Sebanyak 60 persen KCIC digenggam 4 BUMN Indonesia yang tergabung dalam PT Pilar Sinergi BUMN Indonesia (PSBI) yang meliputi PT KAI (Persero), PT Jasa Marga (Persero) Tbk, PT Wijaya Karya (Persero).
Ia usul, daripada menggunakan APBN, pembayaran utang dari pendanaan proyek KCJB dicicil menggunakan dividen BUMN yang dikumpulkan Danantara.
"Punya dividen sendiri yang rata-rata setahun bisa dapat Rp 80 triliun atau lebih. Harusnya mereka manage (utang KCJB) dari situ. Jangan kita lagi," beber Purbaya.
Mantan bos Lembaga Penjamin Simpanan (LPS) ini kemudian menyinggung soal dividen BUMN yang tak lagi masuk sebagai pemasukan kas negara lewat Penerimaan Negara Bukan Pajak (PNBP).
"Kan kalau nggak, ya semuanya kita lagi, termasuk devidennya. Jadi ini kan mau dipisahin swasta sama government," kata Purbaya.
Beban utang kereta cepat
Sebelumnya diberitakan, kondisi keuangan PT KCIC tengah berada dalam tekanan berat. Ibarat besar pasak daripada tiang, pendapatan tiket dari jutaan penumpang nyatanya jauh dari cukup untuk menutup beban.

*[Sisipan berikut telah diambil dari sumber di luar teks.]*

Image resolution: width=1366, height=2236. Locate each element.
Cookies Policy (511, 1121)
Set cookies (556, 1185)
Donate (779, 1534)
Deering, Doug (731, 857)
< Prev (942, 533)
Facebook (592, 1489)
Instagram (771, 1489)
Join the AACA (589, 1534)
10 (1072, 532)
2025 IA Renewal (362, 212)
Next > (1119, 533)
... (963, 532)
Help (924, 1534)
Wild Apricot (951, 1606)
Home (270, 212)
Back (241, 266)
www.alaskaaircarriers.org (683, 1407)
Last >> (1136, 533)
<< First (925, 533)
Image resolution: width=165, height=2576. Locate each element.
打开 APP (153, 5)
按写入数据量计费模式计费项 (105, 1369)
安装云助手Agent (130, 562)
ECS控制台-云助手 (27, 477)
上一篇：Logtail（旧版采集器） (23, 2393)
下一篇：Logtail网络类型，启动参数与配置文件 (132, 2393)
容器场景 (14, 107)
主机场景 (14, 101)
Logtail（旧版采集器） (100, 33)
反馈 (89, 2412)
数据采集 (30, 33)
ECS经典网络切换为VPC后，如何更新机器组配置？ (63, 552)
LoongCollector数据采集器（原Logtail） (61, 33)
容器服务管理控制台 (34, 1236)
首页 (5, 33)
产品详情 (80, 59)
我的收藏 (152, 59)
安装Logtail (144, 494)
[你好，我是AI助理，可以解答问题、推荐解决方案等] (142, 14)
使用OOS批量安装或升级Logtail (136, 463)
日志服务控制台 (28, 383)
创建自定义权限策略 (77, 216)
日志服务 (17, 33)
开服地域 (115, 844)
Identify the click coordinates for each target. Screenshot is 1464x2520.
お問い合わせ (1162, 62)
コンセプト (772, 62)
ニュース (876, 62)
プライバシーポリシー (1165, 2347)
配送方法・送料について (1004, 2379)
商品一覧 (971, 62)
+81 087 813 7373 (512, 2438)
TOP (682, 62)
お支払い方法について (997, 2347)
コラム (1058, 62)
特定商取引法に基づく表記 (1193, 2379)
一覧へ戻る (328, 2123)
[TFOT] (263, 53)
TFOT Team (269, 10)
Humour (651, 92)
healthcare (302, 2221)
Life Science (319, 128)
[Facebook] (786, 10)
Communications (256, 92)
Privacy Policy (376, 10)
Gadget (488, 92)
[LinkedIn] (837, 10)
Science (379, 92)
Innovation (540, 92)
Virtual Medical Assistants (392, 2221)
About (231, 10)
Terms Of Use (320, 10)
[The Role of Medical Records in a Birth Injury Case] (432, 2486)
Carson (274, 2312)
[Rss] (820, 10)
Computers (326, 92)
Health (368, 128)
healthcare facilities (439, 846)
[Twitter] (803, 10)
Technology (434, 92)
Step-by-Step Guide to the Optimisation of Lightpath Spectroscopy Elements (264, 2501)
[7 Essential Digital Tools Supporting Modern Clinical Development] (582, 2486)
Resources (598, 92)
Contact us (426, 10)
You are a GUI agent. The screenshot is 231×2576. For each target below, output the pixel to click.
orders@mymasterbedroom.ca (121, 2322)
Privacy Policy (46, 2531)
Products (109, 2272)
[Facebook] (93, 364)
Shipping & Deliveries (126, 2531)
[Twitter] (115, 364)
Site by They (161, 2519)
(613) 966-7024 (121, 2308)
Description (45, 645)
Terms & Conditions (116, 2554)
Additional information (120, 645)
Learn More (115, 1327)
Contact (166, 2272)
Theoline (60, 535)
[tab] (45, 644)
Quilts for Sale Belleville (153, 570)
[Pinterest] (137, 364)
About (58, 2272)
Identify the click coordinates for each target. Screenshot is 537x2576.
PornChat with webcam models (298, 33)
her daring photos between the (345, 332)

Besarnya beban cicilan utang kereta cepat berikut bunga ke pihak China, ditambah biaya operasional yang tak kecil, membuat perusahaan operator KCJB atau Whoosh itu merugi hingga triliunan rupiah.
Kendati PT KCIC tak pernah merilis laporan keuangannya secara terbuka ke publik, kondisi keuangan perusahaan ini membukukan kerugian sangat besar.
Hal ini bisa dilihat dari laporan keuangan PT KAI, selaku induk usaha dan salah satu pemegang saham terbesar. KAI bersama dengan tiga BUMN lainnya harus menanggung renteng kerugian dari Whoosh sesuai porsi sahamnya di PT PSBI.
Dalam laporan keuangan per 30 Juni 2025 (unaudited) yang dipublikasikan di situs resminya, entitas anak KAI, PT PSBI, tercatat merugi hingga Rp 4,195 triliun sepanjang 2024.
Kerugian itu masih berlanjut tahun ini. Hingga semester I-2025 atau periode Januari–Juli, PSBI sudah membukukan kerugian sebesar Rp 1,625 triliun.
Sebagai pemimpin konsorsium, KAI memegang porsi saham terbesar di PSBI, yakni 58,53 persen, sesuai penugasan yang diberikan pada masa pemerintahan Presiden Joko Widodo.
Selain KAI, pemegang saham lain PSBI adalah Wika dengan kepemilikan 33,36 persen, Jasa Marga sebesar 7,08 persen, dan PTPN VIII sebesar 1,03 persen.
Dengan porsi saham terbesar, KAI otomatis menanggung kerugian paling besar di PSBI. Pada semester I-2025, KAI harus menanggung rugi sekitar Rp 951,48 miliar.
Sementara pada tahun penuh 2024, saat PSBI membukukan kerugian Rp 4,19 triliun, KAI ikut menanggung beban hingga Rp 2,24 triliun.
(Penulis: Isna Rifka Sri Rahayu | Editor: Teuku Muhammad Valdy Arief)
Artikel ini juga bersumber dari pemberitaan di KOMPAS.com sebelumnya berjudul: "Menkeu Purbaya Sebut Utang Proyek Kereta Cepat Tanggung Jawab Danantara, Bukan Pemerintah"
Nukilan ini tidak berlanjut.